##### Excerpted data
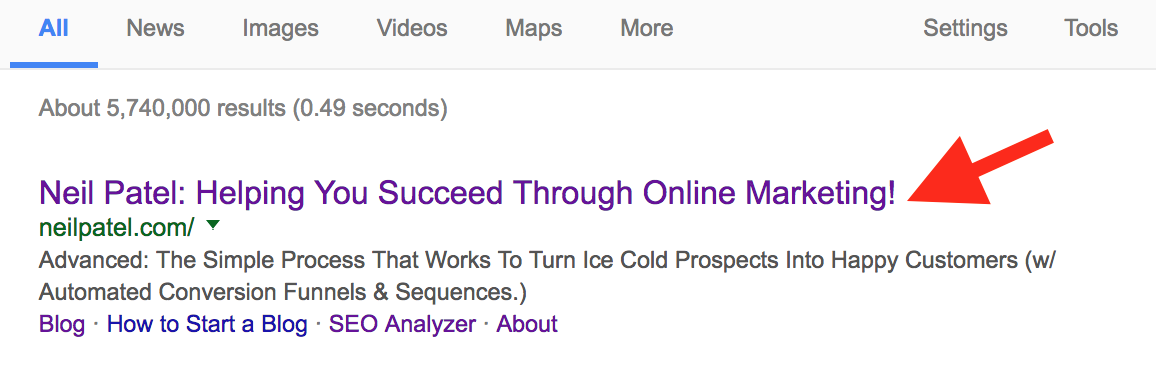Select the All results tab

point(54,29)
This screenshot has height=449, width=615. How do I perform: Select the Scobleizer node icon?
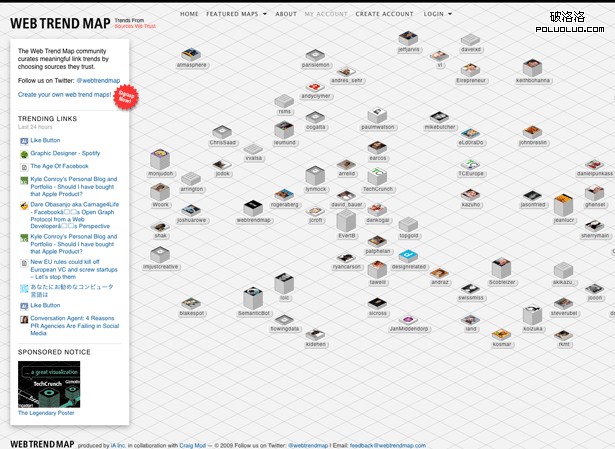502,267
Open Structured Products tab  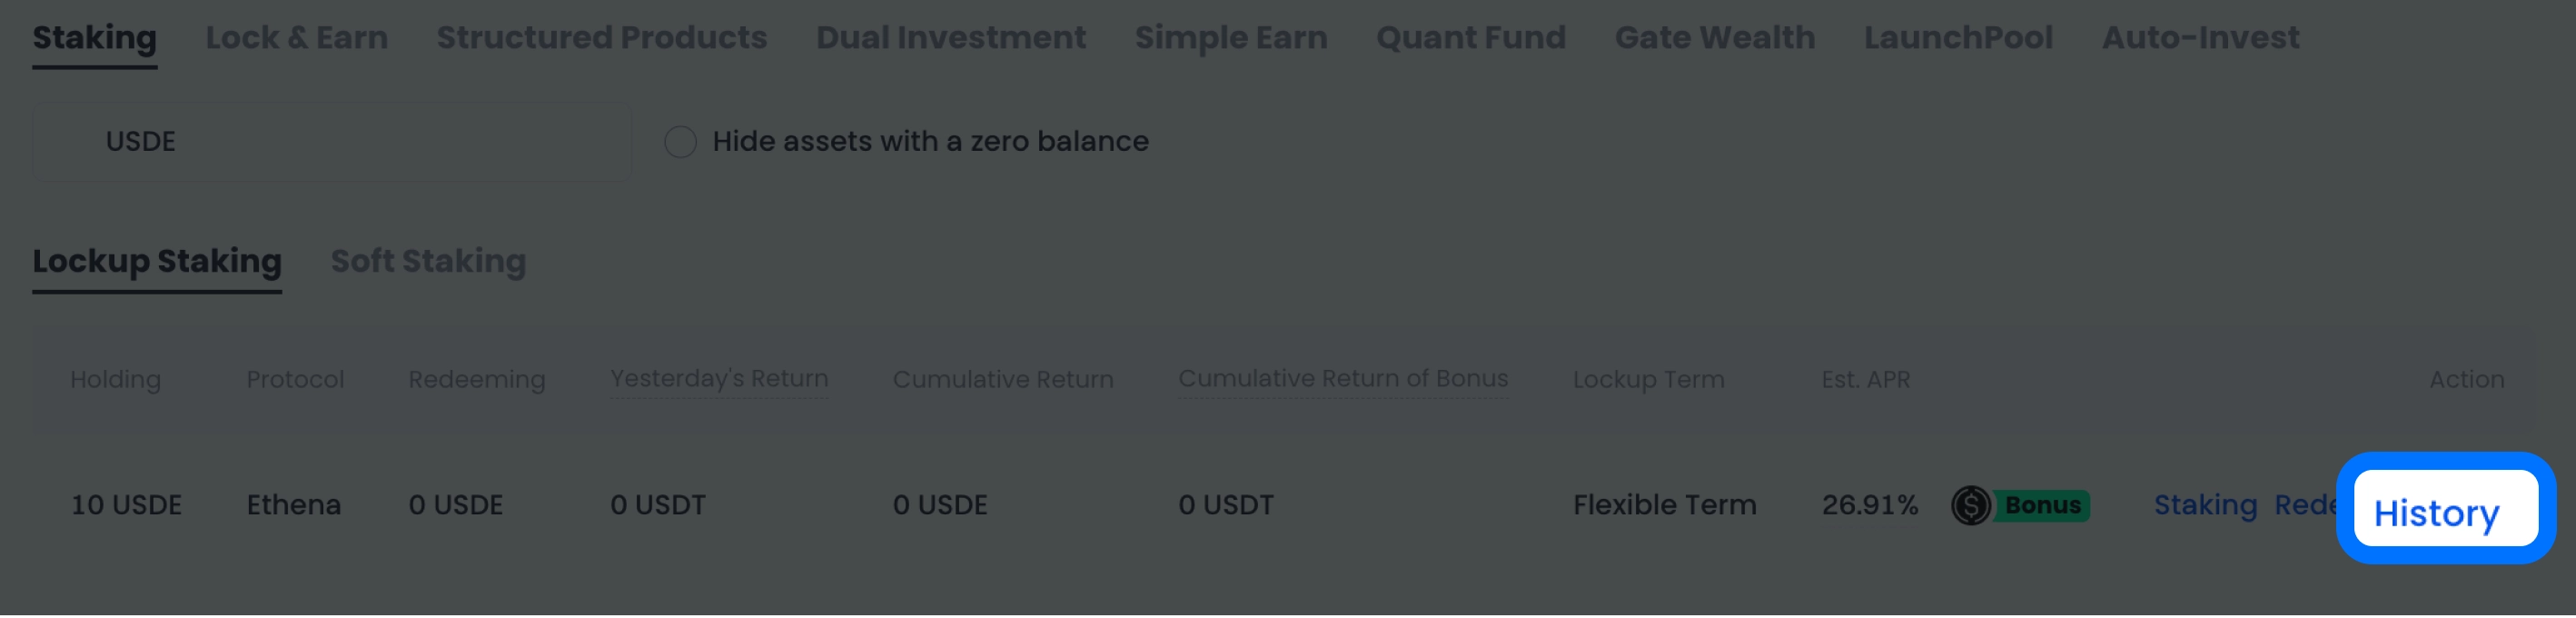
##########
**Work task:** For this task, give again exactly the lines from the line with "This screenshot has" through the end of the entries, including both ends, and omit the pictures.

**Task output:**
This screenshot has height=449, width=615. How do I perform: Select the Scobleizer node icon?
502,267
Open Structured Products tab  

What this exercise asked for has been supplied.